## Set of tasks
1 - Answer these questions about the knitting blog text:
(a) What unusual sources of homemade yarn has the writer heard of?
(b) What items does the writer make a lot of for the Etsy shop?
(c) Which of the objects tried as head-like shapes worked best?
2 - Pick up the knitting blog text and keep writing from after its last sentence.

## Selected text
= = =
There are a whole host of other fibers available, both man-made and natural. I've even heard of people spinning their own yarn out of cat and dog hair. As my journey in knitting continues, I am certainly looking forward to trying as many different things as I can. Who knows perhaps I'll take up spinning and create my own fiber blends and yarn.
Wednesday, August 25, 2010
A large part of my learning curve deals with improving my product photos. Pictures are extremely important when trying to sell something via Internet. Lighting, backgrounds, and angles are everything. I have been experimenting and learning a great deal. You can see, or at least I can see, a marked difference between my early product photos versus those that I take now. I am continually trying to improve.
One key aspect is how the product is modeled. I make a lot of infant's and children's hats for my Etsy shop. They are fast knits and I am trying to build up some inventory before branching out into longer term projects like sweaters and blankets. Right from the start, I have had a dilemma in how to model my knitted hats for photos such that they look nice. A picture of a knit hat laying flat on a table just doesn't quite do it. For the best results, you really need to find a way to pose the hat such that it looks as though it is on a head.
Initially, I approached the problem creatively. I tried using balls of yarn, dolls, teddy bears, glass vases, and anything else I could think of to try to achieve a head-like shape. The vase and the yarn balls worked the best but they were still just off enough that I was unsatisfied with my results. I am able to get my kids to model some of my hats. However, as most parents can attest, it is tough to get preschool age children to stop moving and smile long enough for a good clear picture. Also, this does not solve my dilemma for baby hats and little girl's hats. (I am blessed with little boys.)
= = =
## Data records
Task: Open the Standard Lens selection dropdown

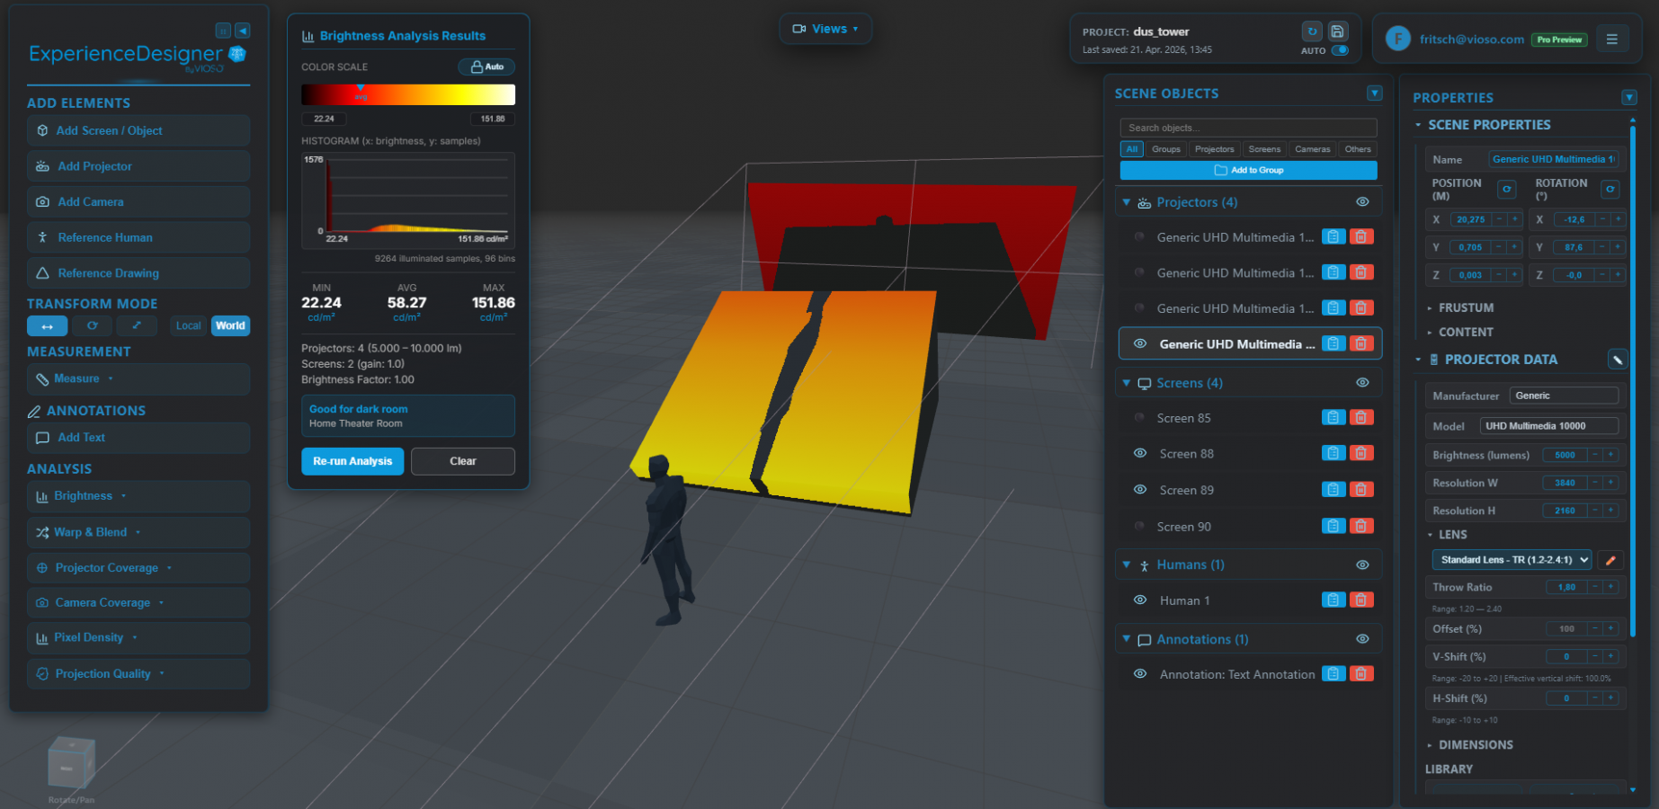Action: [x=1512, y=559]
= = =
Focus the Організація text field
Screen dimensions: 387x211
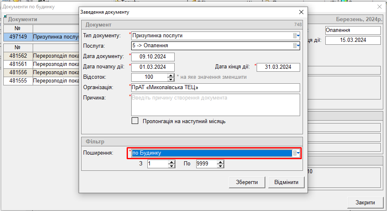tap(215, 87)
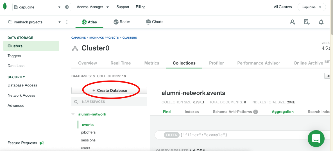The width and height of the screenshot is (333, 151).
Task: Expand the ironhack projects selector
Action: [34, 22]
= = =
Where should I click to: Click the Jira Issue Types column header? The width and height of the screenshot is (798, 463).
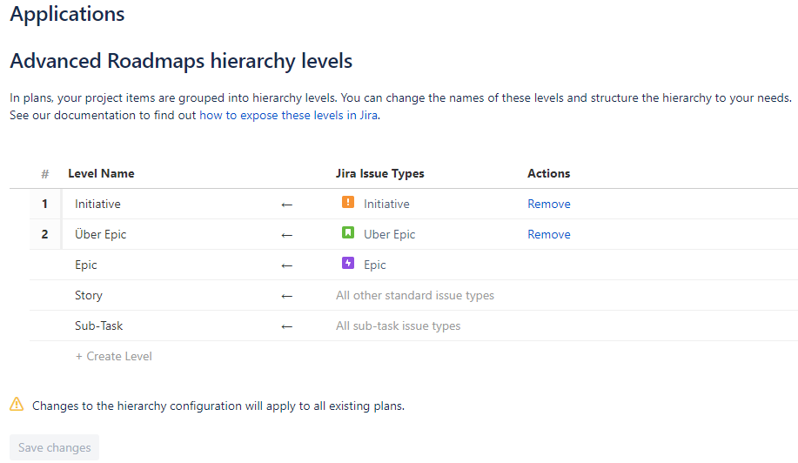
= = =
## Results for the exercise
1 -
(a) Cat and dog hair.
(b) Infant's and children's hats.
(c) The glass vase and the balls of yarn.

2 -
|Homemade Head Forms|
|Modeling Child- and Infant-Sized Hats|
At some point a better method for modeling my smaller hats will present itself. Until then, my homemade, muslin covered head forms will do just fine. Now, perhaps if I am a really, really, good girl and pinch my pennies till they scream, Santa will bring me a really nice 35mm digital SLR camera. Well that is not really in the budget for this year, maybe next.
Tuesday, August 24, 2010
I used a Peaches & Creme ombre to make these and I just love how the yarn's color pooling worked out into a candy stripe effect. I did one in pink and the other in purple. The girls can, or perhaps my cousin should, decide who gets which color. For those who are interested but don't knit, I will be making more of these for sale in my Etsy shop but I am certainly able to take custom orders for color requests.
Note: I have test knit this pattern 3 times; however, I have not had a second set of eyes or hands review or test knit it yet. So if you find an error or if something is not clear in the instructions, please let me know so that I correct and/or improve the pattern.
Lorica's Spring Toque
You will need:
- 29-in circular needles US #7 (or size to obtain gauge)
- 16-in circular needles US #7 (or size to obtain gauge)
- Set of 4 DPNs US #7 (or size to obtain gauge)
- Yarn needle
- Stitch marker
Yarn: Worsted weight yarn (~150 yards) Samples pictured here were made with Peaches & Creme #183 Lilac Ombre and #144 Strbry Cream by Pisgah Yarn & Dyeing Co., Inc. - 100% cotton)
Gauge: 4 1/2 stitches per inch in stockinette stitch on US#7 needles
Size: 0-6 months (6-12 months, 1-2 years, 2 years+)
Beginning and Ruffled Brim:
- Round 1 - K2tog to the end of the round. 128 (144, 160, 176) stitches remain.
- Round 2 - Switch to 16-inch circular needles. K2tog to the end of the round. 64 (72, 80, 88) stitches remain.
|Close-up of the lace pattern|
Begin decreasing as follows:
- Round 1 - *YO, K2tog, YO, K2tog, YO, K2tog, K2tog, repeat from * to the end of the round. 56 (63, 70, 77) stitches remain.
- Round 2 - *K5, K2tog, repeat from * to the end of the round. 48 (54, 60, 66) stitches remain.
- Round 3 - *YO, K2tog, repeat from * to the end of the round.
- Round 4 - Knit all stitches.
- Round 5 - Switch to DPNs. *YO, K2tog, YO, K2tog, K2tog, repeat from * to the end of the round. 40 (45, 50, 55) stitches remain.
- Round 6 - *K3, K2tog, repeat from * to the end of the round. 32 (36, 40, 44) stitches remain.
- Round 7 - *YO, K2tog, repeat from * to the end of the round.
- Round 8 - Knit all stitches.
- Round 9 - *YO, K2tog, K2tog, repeat from * to the end of the round. 24 (27, 30, 33) stitches remain.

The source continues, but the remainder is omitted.